Authors’ response
We thank Orhan Gokalp et al. for their interest in our article. Acute myocardial infarction (AMI) is the most frequent cause of cardiogenic shock (CS) accounting for about 80% of cases [2]. The most severe cases of CS can be treated with mechanical circulatory support, as a bridge to recovery of cardiac function, or as a bridge to heart transplantation or sometimes as a bridge to another device. Veno-arterial (VA)-extracorporeal membrane oxygenation (ECMO) technique is nowadays widely recognized as an efficient assist device and easy to implant, providing high cardiac output and respiratory support [3]. Although randomized clinical trials are lacking, several nonrandomized studies suggest a survival advantage from the early use of ECMO in CS. In a study published with 138 patients, 65 (47%) patients survived to ICU discharge. However, ECMO complications occurred in 39% of the patients [4]. A common drawback of this modality is a resultant increase in left ventricular afterload. This phenomenon results in the retrograde aortic flow, which causes a marked increase in the left ventricular (LV) afterload, which might impair myocardial recovery. The consequences of this phenomenon are left ventricular distension and increase of left ventricular end-diastole pressure (LVEDP), leading to severe pulmonary edema, increased wall stress, and myocardial oxygen consumption. About 35% of ECMO patients present left ventricular distension, and 16% requires an intervention to decompress the LV [5]. A recent meta-analysis included 3997 patients, with 1696 (42%) receiving a concomitant left ventricular unloading strategy while on VA-ECMO (intra-aortic balloon pump 91.7%, percutaneous ventricular assist device 5.5%, and pulmonary vein or transseptal left atrial cannulation 2.8%). Mortality was lower in patients with (54%) versus without (65%) left ventricular unloading while on VA-ECMO (risk ratio, 0.79; p < 0.00001) [6]. Furthermore, recent results analyzing patients treated with concomitant VA-ECMO and Impella have shown a significantly lower in-hospital mortality and a higher rate of successful bridging to either recovery or next therapy as compared to VA-ECMO alone [7].
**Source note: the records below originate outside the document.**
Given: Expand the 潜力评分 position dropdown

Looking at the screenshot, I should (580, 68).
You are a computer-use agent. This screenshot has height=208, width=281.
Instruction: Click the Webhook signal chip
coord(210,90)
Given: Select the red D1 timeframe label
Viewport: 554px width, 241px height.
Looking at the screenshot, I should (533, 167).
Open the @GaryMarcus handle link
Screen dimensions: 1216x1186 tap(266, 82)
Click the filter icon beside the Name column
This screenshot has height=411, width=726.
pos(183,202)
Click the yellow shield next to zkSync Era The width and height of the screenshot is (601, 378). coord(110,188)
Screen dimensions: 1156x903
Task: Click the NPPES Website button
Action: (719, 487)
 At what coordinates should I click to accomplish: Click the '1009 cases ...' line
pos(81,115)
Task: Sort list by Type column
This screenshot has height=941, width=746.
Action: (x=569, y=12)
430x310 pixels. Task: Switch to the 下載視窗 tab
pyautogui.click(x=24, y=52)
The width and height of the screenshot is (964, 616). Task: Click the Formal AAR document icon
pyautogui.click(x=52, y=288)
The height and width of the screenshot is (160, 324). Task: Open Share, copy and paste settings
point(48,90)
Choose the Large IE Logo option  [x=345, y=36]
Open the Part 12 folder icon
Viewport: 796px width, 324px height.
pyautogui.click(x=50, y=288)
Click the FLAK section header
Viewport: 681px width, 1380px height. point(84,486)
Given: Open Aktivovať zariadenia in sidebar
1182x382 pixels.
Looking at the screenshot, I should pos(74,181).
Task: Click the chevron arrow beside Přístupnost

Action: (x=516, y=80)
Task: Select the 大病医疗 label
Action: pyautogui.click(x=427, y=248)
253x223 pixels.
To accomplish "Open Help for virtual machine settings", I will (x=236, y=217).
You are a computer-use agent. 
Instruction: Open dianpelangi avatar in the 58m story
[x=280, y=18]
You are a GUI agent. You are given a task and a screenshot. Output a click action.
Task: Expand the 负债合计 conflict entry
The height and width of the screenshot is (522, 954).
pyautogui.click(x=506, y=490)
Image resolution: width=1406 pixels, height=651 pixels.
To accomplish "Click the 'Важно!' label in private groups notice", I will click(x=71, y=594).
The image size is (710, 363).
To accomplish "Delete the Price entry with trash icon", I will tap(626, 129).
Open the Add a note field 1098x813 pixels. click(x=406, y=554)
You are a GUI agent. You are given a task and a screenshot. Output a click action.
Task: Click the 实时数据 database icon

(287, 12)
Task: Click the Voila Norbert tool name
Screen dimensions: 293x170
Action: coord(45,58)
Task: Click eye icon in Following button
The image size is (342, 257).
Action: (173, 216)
We do not agree with the authors that instead of VA-ECMO, it would be more appropriate to use devices such as TandemHeart or Impella, in which the left ventricle is vented in patients with a higher likelihood of recovery. We strongly believe that ECMO is the most appropriate device for severe cases of CS and that unloading the left ventricle is essential. A device such as IMPELLA might be the best option to decrease afterload and should be inserted concomitantly (ECMELLA). Moreover, as recently published, a standardized team-based approach may improve CS outcomes, increasing significantly 30-day survival from 47 to 76.6% [8]. Prompt recognition, advanced monitoring, adequate reperfusion strategies, and early implant of mechanical circulatory support are essential to improve outcomes in cardiogenic shock.